» **Stored data**
*-*-*
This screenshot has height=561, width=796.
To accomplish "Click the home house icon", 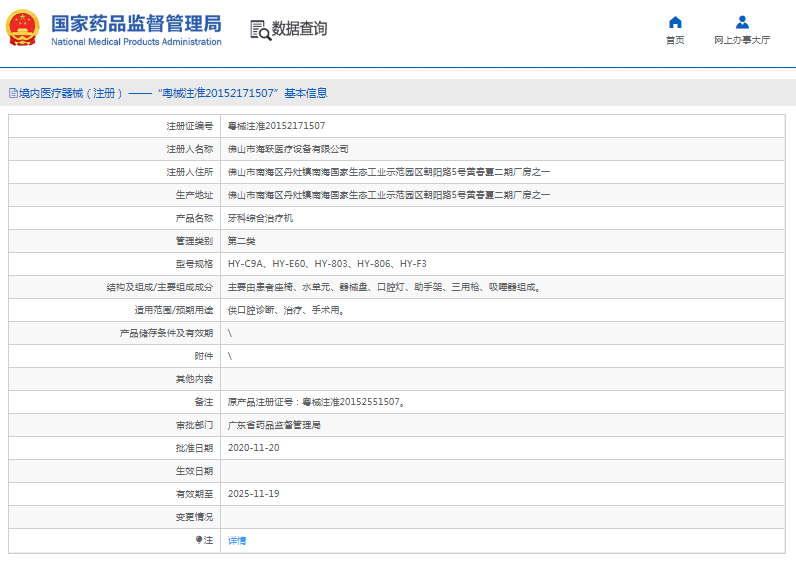I will click(x=675, y=22).
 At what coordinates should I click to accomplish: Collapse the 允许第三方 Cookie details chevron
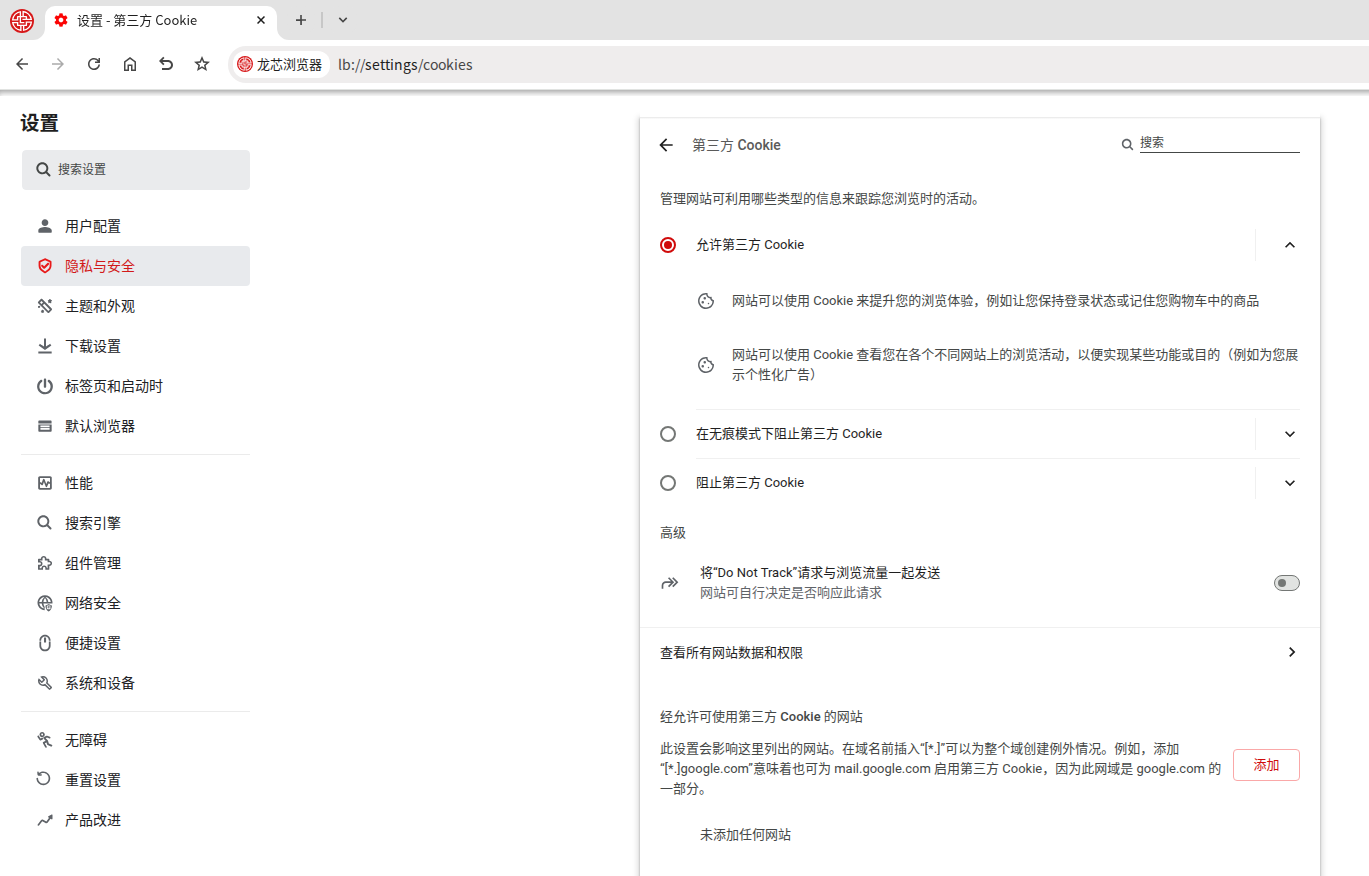point(1289,245)

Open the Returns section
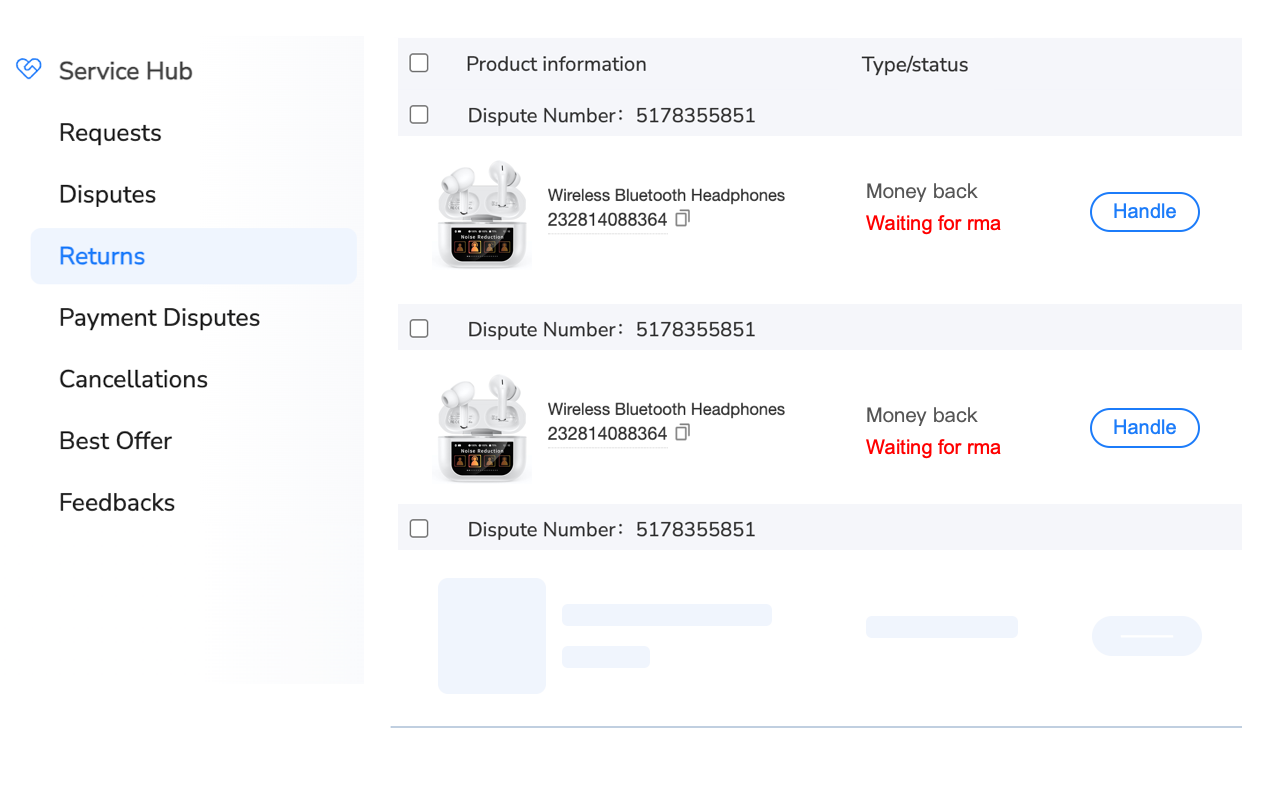(101, 256)
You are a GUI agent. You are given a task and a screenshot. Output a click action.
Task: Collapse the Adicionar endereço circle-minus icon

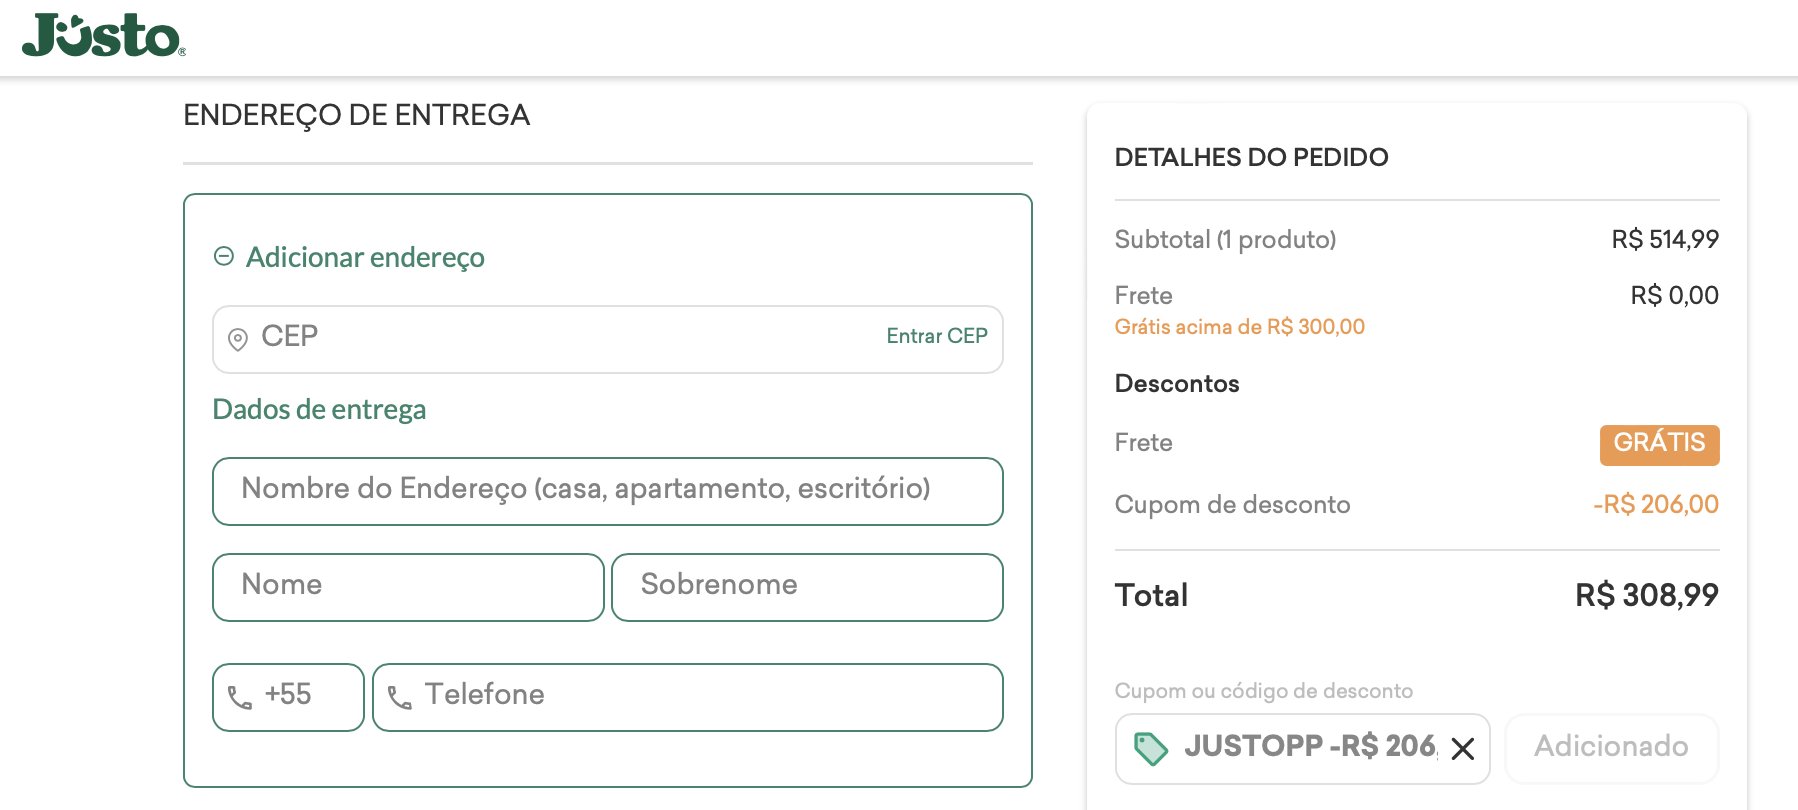(x=224, y=257)
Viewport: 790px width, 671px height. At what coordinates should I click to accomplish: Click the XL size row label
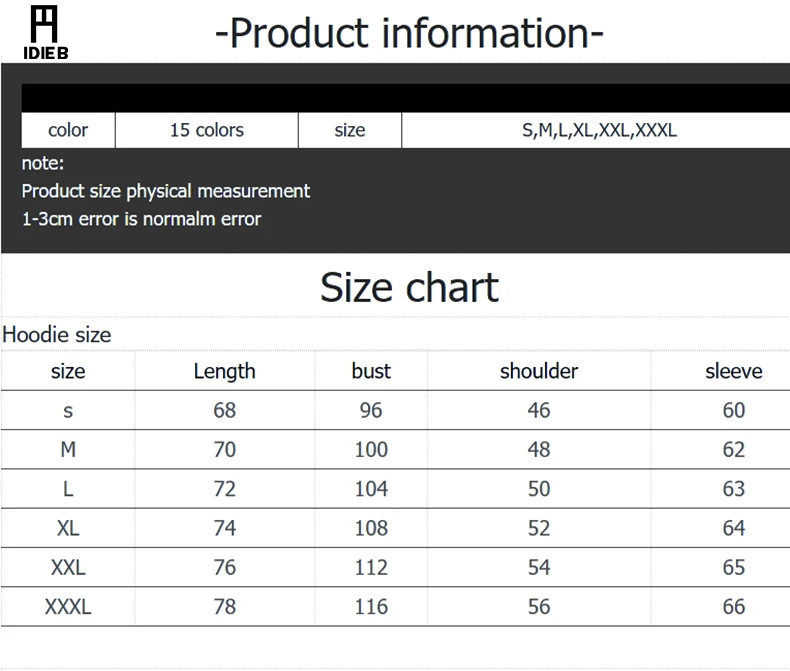[x=68, y=528]
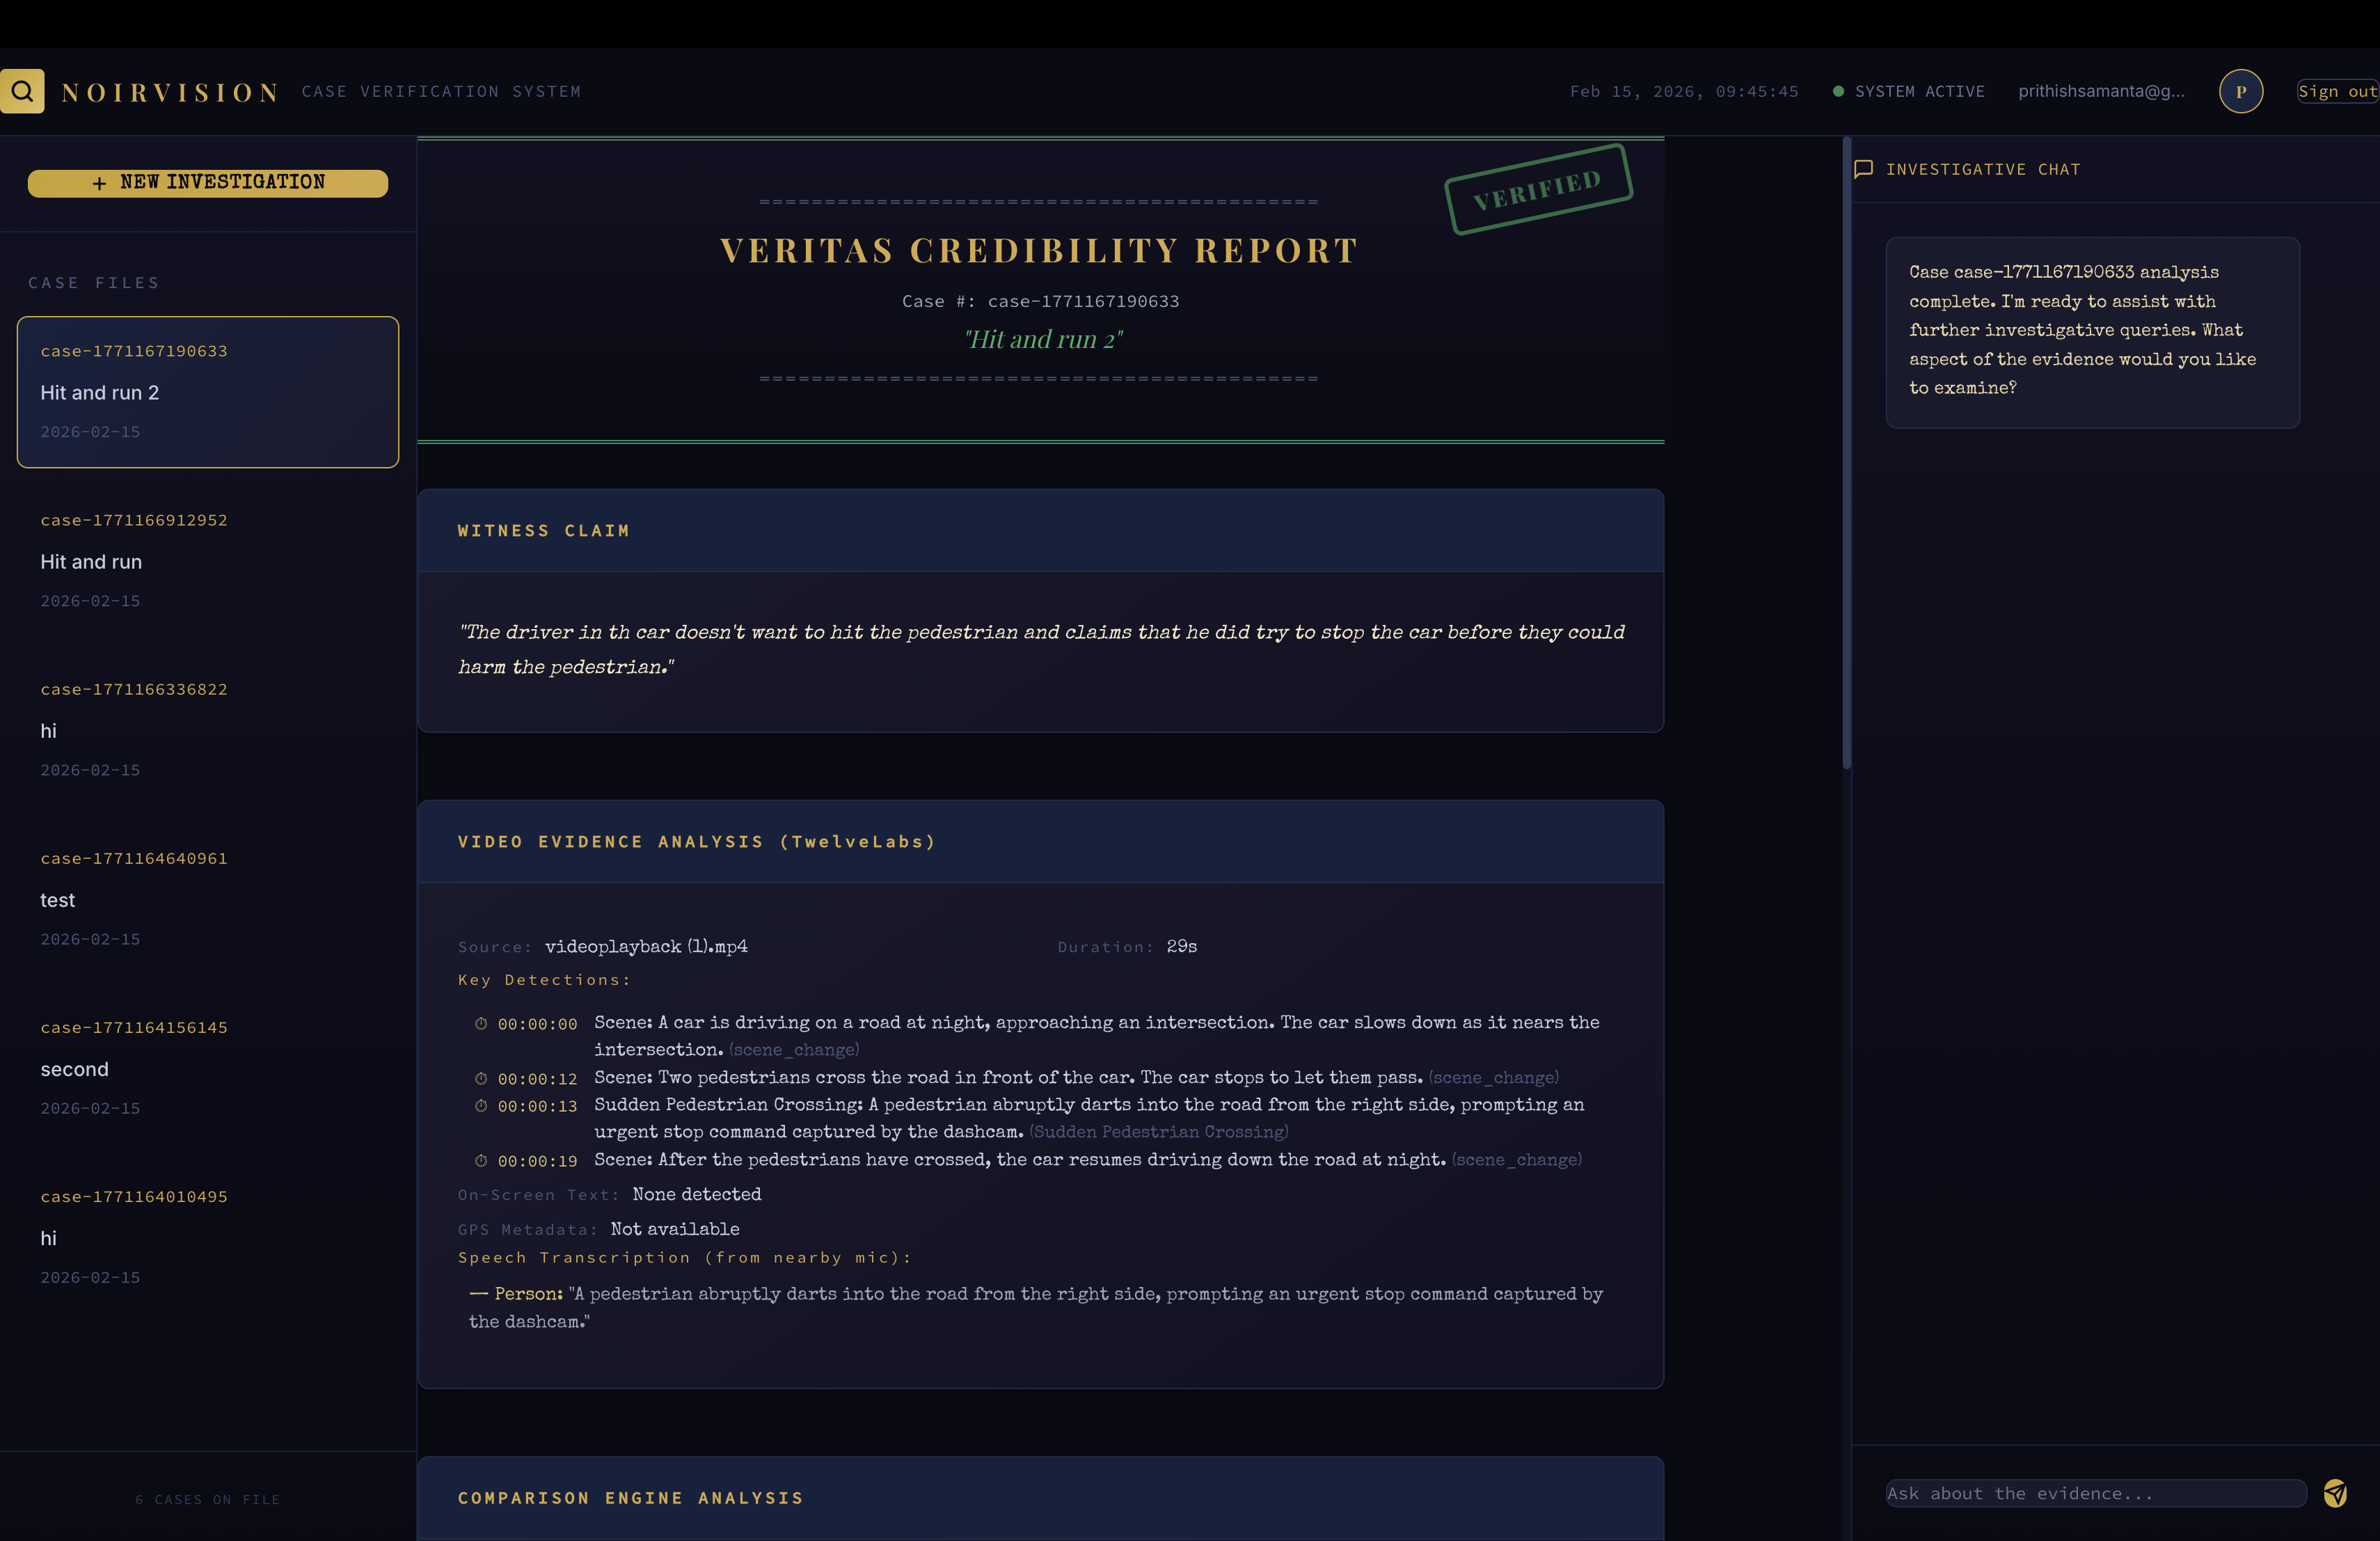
*-*-*
» **Exercise brief**
Filter the records above down to the lines containing the string "Collapse", and copy each such line. Case counts.

» **Exercise solution**
 At what coordinates should I click to accomplish: Collapse the 允许第三方 Cookie details chevron
Task: Collapse the Adicionar endereço circle-minus icon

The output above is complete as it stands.